What a nights sleep! No shrieking minarets, no strutting cockerels, just the roar of Boeings from the airport next door, but we didn't even notice!
We very quickly discovered that the senegalese like holidays, so much so that this 95%25 Muslim country takes Friday too Monday off for Easter! So with great disappoint we discovered the only thing to do was go to the beach.
We headed a bit north and took a small boat to the island of N'gor, an idyllic place with small beaches, no hassle, great food and a really relaxed atmosphere. We walked the entire island which is full of hidden winding lanes and entertained ourselves greatly with a good game of Rocks (Kev and I throw rocks at a tower of rocks and try to knock down the rocks)

Into central Dakar for a visit and to get our bearings. Wandered around the leafy streets which though not architecturally comparable do have a very Parisian feel to them, and discovered Eric Kayer a coffee shop from heaven in which Anna finally found the good coffee she's been searching for and Lauren satisfied her chocolate daily allowance. Dakar centre was all closed so with a heavy heart it was back to N'gor to the beach again for some BBQ fish skewers and swimming.

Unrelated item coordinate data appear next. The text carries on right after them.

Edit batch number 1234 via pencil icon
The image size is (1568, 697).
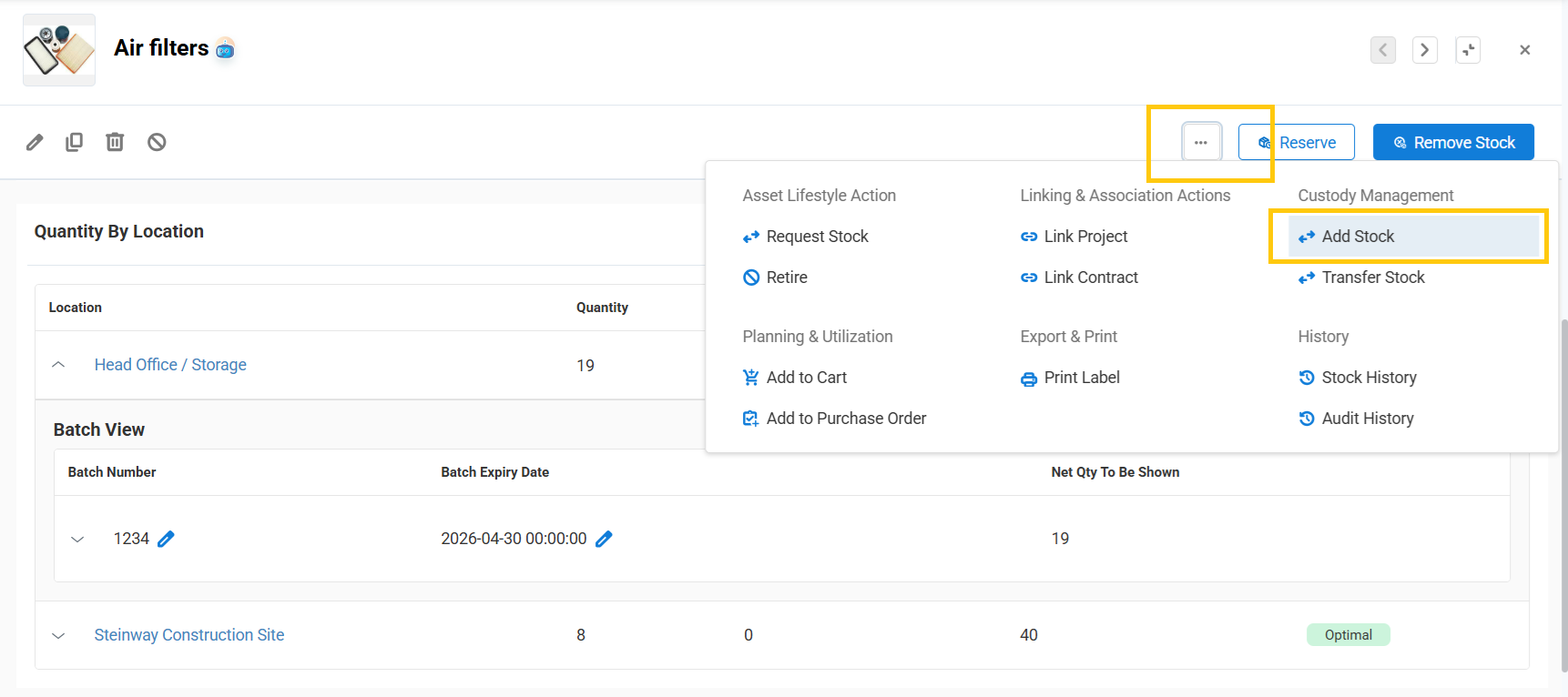(x=166, y=539)
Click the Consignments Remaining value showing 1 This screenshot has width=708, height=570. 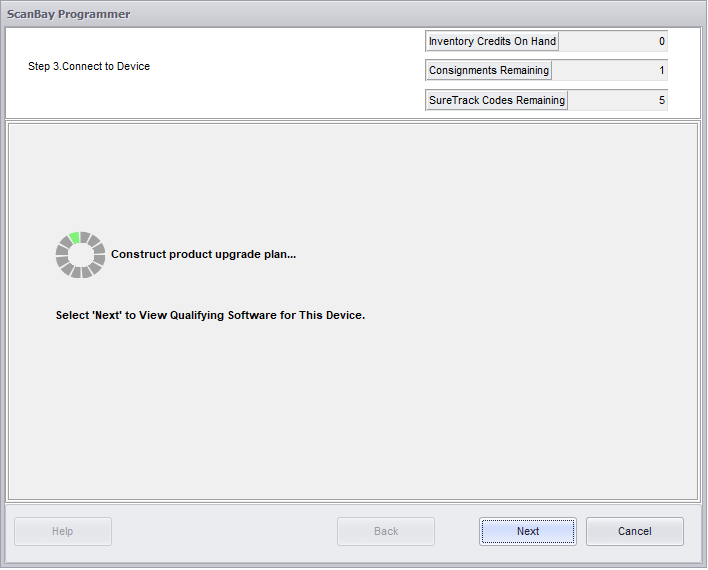click(609, 70)
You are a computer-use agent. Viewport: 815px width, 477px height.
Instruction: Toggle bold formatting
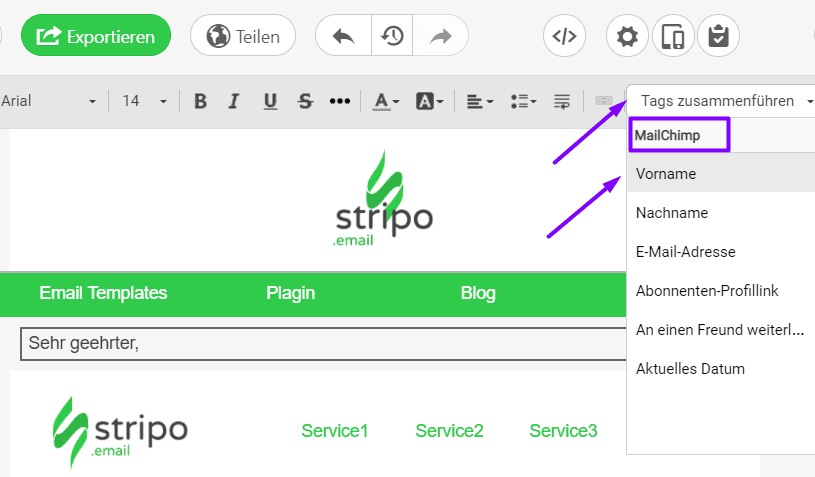(200, 101)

Up and active for a morning of surfing! Anna and I were joined by Chris, a German guy from our hostel, while Lauren and Kev were dedicated paparazzi. We met our instructor Boubakar who is an excellent teacher and very patient (phew!) donned wetsuits though not as thick as the ones we have at home. Over the next 2 hours we were battered and bruised by the rough conditions and the self induced wipe outs, but overall we managed not to totally humiliate ourselves!
Then we left Chris to his work and headed for Pointe Almadie, the western most point in Africa, which added to the compass tally of Kev (been to the eastern most) and Anna (southernmost). Box ticked, food eaten and then uphill to the lighthouse on one of a pair of hills called Les Mamelles (the breasts). Here we got great views of the Dakar skyline and saw how much development and urban sprawl is taking place. The other breast has had a partial mastectomy and reconstruction compliments of the North Koreans who replaced it with an absolute monstrosity of a statue showing three people freeing themselves from shackles of oppression, pot kettle black for North Korea I think! But the moral of the story is don't go to Pyongyang for a boob job!
That night we met Chris for dinner and were joined by 4 Danish medical students working in Guinea-Bissau.

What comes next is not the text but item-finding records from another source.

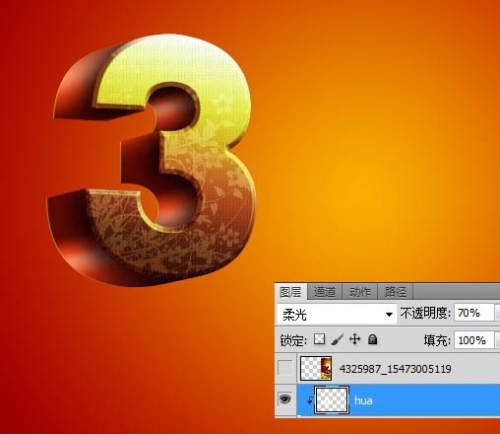Click the hua layer name
500x434 pixels.
tap(363, 400)
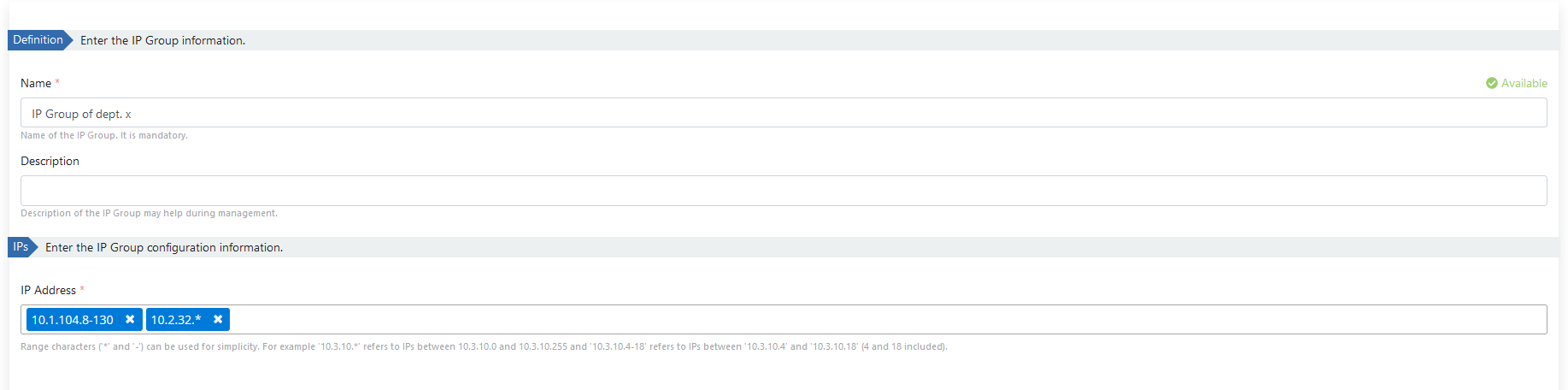Click the range characters hint text
The image size is (1568, 390).
(484, 347)
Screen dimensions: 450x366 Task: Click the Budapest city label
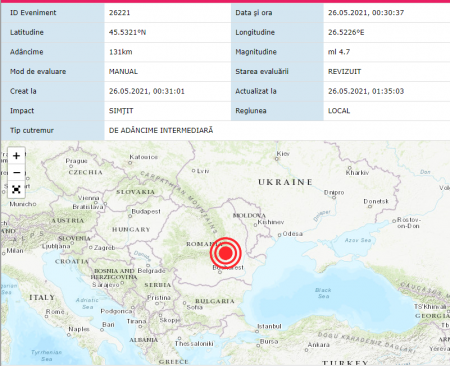(146, 211)
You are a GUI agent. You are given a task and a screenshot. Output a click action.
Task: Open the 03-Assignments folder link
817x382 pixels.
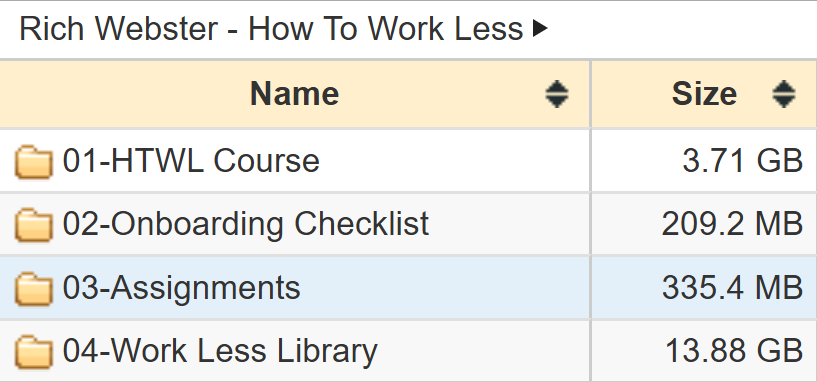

Back to Eric Kayer for breakfast accompanied by our Danish friends, and then a ferry to Il de Goree. After deciding I was going to return and live in N'gor my plans went out the window when we got to Goree. An island crammed with stunning French colonial buildings and lanes and streets turned into shadowy arches by vines and bougainvillea, it felt like walking back in time. At this point I became a bit trigger happy with my camera and now have albums of doors and windows! Even with nothing specifically to do on the island we were content to just wander the town, peer through old shutters and visit the cool and deafeningly quiet church. We got treated to marching practice by the local children's brigade of the Order of Malta and watched as Kev and Penel challenged the local kids to a game of table soccer. By the end I was very tempted to skip the ferry and stay.

And then suddenly it was over and we're sitting in a 7-seater heading for the Gambian border.
Bus journey aside it was worth it. We saw a beautiful part of Senegal, met great people; Chris is off to Tanzania and then Kenya where he is working on renewable energy projects but he reckons he'll settle in Senegal in June for a year or so, the girls (3 Danish, 1 German) are all working in Bissau on medical research and we're going to visit them in Bissau in a week or so.

So back to The Gambia for a few days. Apologies about this tome of a post. And a massive thanks to Sandra Marchal for the tips on Dakar living, especially the food based ones!